> [Problem statement]:
Only the lines from the line containing "Image resolution: width=930" to the end of the material belong in the copy; set them down exactly, without pictures.

** Data for this exercise follows **

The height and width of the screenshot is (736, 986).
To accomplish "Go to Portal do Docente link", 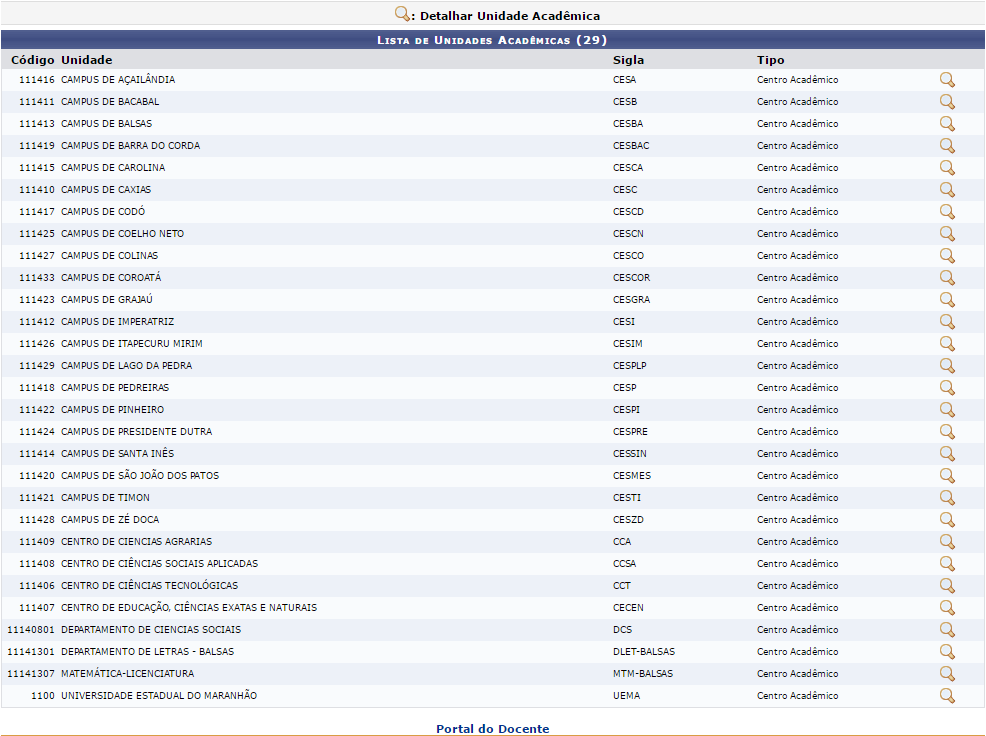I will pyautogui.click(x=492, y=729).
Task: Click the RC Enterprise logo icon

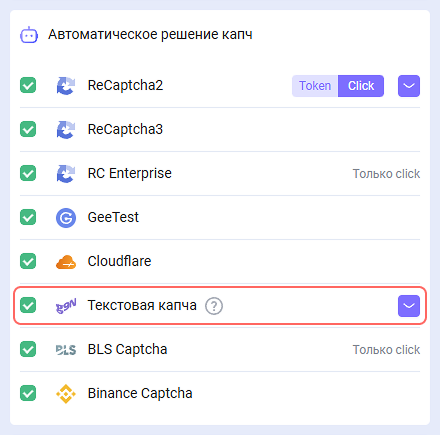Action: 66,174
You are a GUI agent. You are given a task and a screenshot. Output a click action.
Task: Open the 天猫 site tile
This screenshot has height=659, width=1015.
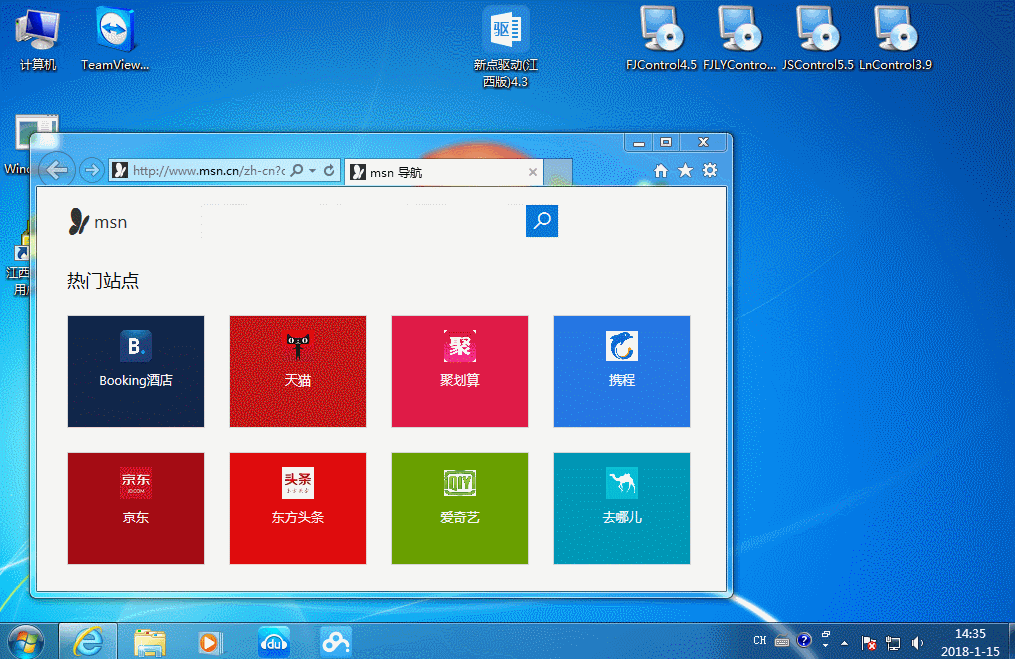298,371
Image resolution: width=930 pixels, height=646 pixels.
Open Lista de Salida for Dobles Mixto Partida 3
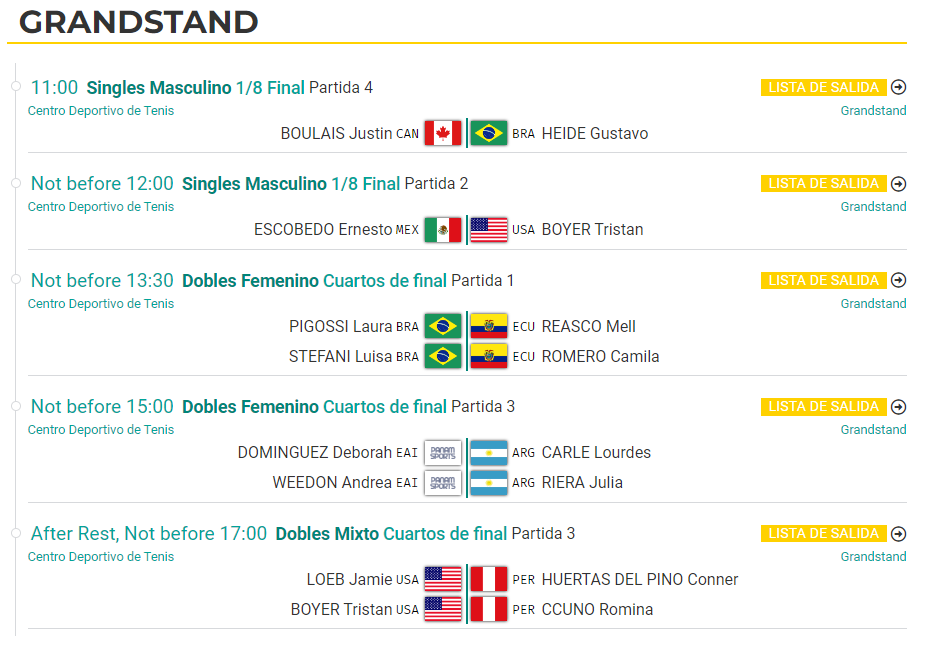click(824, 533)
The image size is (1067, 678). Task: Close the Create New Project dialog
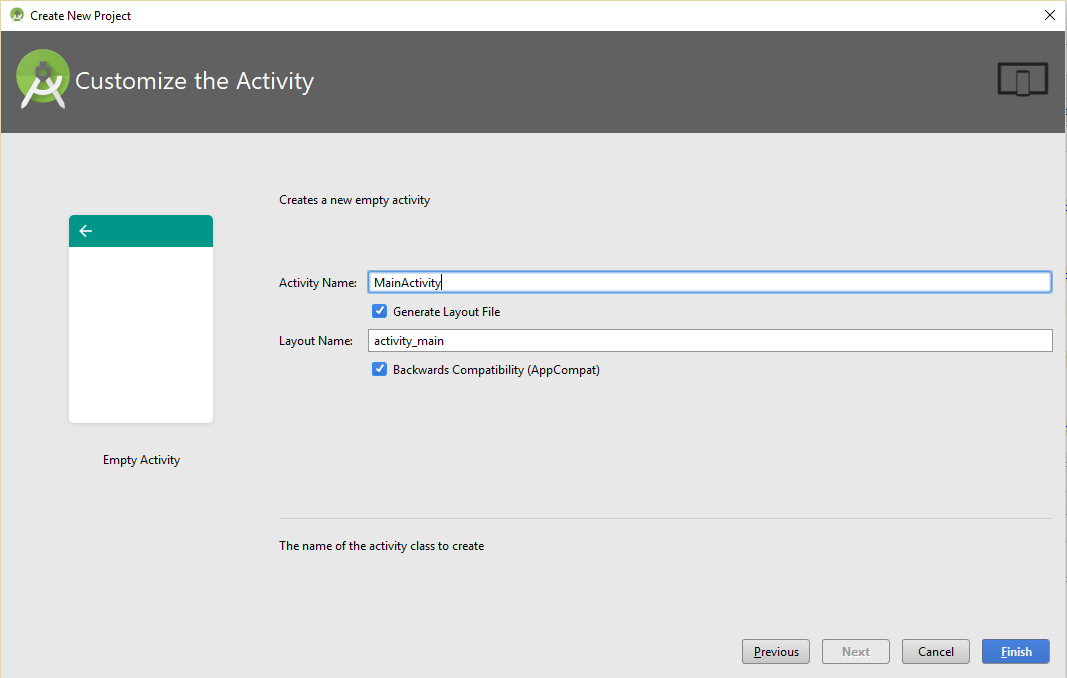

** End of Data for this exercise **

> [Task response]:
Image resolution: width=930 pixels, height=646 pixels.
Open Lista de Salida for Dobles Mixto Partida 3
click(824, 533)
The image size is (1067, 678). Task: Close the Create New Project dialog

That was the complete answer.